Quando põe os óculos, a atleta espanhola Adiaratou Iglesias fica com 20% de visão, o dobro do que acontece sem o auxílio das lentes. Sem ver as linhas da pista ou a meta, Adiaratou, que sofre de albinismo, é campeã paralímpica e europeia, tendo ainda vencido a prata nos últimos mundiais.
“É muito difícil explicar como vejo porque sempre vi desta forma. (…) Vejo as duas linhas laterais da pista nos primeiros três metros. A partir daí, não distingo as linhas e tenho de encontrar muitas referências no momento de chegar à meta”, contou Iglesias ao jornal “Marca”: “Uso coisas que são visíveis para mim: a cadeira dos árbitros ou uma luz intensa. Outras vezes, o treinador põe-se na meta e grita: ‘Adi, vamos, peito para fora, já!’”.
O Centro de Alto Rendimento (CAR) de Madrid é a sua nova casa desde que voltou dos Jogos Paralímpicos de Tóquio com duas medalhas na bagagem: ouro nos 100 metros; prata nos 400. Todos os troféus estão em casa da mãe, em Lugo. “Não há melhor sítio para guardá-las”, explica a sorridente Adi, que se mudou para a capital espanhola com o objetivo de estudar fisioterapia na famosa Escola da Organização Nacional dos Cegos de Espanha (ONCE).
Adiaratou nasceu e cresceu em Bmako, no Mali. Até aos 7 anos, quando viu pessoas a correr, na televisão de um vizinho, nunca imaginara vir a ser atleta. Ao ver as raparigas num anúncio de TV, pensou: “Quero fazer isto”. “Mas não pude praticar até ser adotada e vir viver para Lugo, com 14 anos”, explica a galega.
Em Madrid, nem tudo tem sido fácil. A família está longe, a atleta mudou de treinador e de grupo de treino, as distâncias são diferentes. No entanto, aquilo de que diz sentir mais falta é o treino que dava a um grupo de crianças, em Lugo. Atualmente, a visão limitada não é obstáculo para triunfar no atletismo, logo, Adi nem sequer a refere quando enumera os problemas.
“Não sei onde estão os meus limites, não quero colocá-los. Não sei o que sou capaz de fazer. A única coisa que sei é que ainda tenho muito para dar e gostaria de continuar a melhorar”, diz. Quanto aos motivos por que não podia praticar desporto no Mali, estes vão mais longe do que o facto de sofrer de albinismo: “Era impossível porque, mesmo hoje em dia, pensa-se que a mulher tem de estar em casa a cuidar dos filhos. Além disso, o desporto não está organizado como aqui [em Espanha]. Há poucas oportunidades e só para rapazes”.

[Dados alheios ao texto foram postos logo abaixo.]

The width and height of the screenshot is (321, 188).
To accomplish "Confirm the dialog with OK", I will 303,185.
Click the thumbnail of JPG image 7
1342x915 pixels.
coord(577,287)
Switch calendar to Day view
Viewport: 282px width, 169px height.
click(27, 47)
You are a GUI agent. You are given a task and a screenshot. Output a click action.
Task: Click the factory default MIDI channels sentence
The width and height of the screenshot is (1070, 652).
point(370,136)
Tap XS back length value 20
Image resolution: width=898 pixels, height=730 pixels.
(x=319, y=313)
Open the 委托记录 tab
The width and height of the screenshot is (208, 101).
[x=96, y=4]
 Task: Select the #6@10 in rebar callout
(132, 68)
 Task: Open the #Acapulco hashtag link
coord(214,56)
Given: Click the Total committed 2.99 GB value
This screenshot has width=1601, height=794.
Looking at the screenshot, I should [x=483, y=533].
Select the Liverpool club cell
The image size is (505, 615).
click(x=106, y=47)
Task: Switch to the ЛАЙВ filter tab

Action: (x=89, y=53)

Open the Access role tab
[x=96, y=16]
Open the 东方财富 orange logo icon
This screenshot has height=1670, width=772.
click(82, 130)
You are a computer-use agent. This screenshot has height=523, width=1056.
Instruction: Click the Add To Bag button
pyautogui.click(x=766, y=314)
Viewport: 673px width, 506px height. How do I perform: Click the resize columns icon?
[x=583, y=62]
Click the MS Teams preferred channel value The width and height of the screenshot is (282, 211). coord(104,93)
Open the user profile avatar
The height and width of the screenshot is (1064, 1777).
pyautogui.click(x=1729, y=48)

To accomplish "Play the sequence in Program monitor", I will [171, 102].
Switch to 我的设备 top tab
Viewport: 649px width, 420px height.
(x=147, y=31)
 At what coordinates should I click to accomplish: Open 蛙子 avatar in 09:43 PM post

Fora as questões já referidas, Adi não esconde que, nessa altura, a doença lhe limitava os movimentos. Nunca saía do seu bairro, andava sempre perto de casa para evitar os perigos. “No Mali, como na maior parte de África, há uma superstição. Muita gente pensa que os albinos são pessoas que dão azar na vida. Há quem se dedique a assassiná-los, mas também quem corte membros dos nossos corpos para dar sorte ou ainda quem ‘semeie’ cabelo de pessoas albinas, crendo que dali vai nascer ouro”, conta Adi, que acrescenta: “Estes pensamentos são fruto da ignorância”.
A campeã paralímpica é muçulmana. Teve de aprender que não havia mal nenhum em mostrar o corpo. “Na minha cultura, (…) andar destapada era impensável. Faziam-nos sentir mal quando mostrávamos uma parte do corpo, mesmo que fosse um tornozelo. No início, tinha muita vergonha de vestir o fato de competição. Comecei a competir com umas calças largas e uma camisola de mangas compridas, com um top por cima. Era um espetáculo”, conta, a rir.
Considerada constante e disciplinada, Adi começou a brilhar em 2019, ao sagrar-se duas vezes campeã absoluta de atletismo da Galiza, dos 100 e 200 metros, competindo com atletas sem limitações. Um ano depois, arrecadou duas medalhas de bronze no campeonato sub-23 de Espanha. Quanto ao futuro, a atleta não esconde que quer estar em Paris, nos próximos Jogos, e vencer: “O meu objetivo é sempre ganhar medalhas”.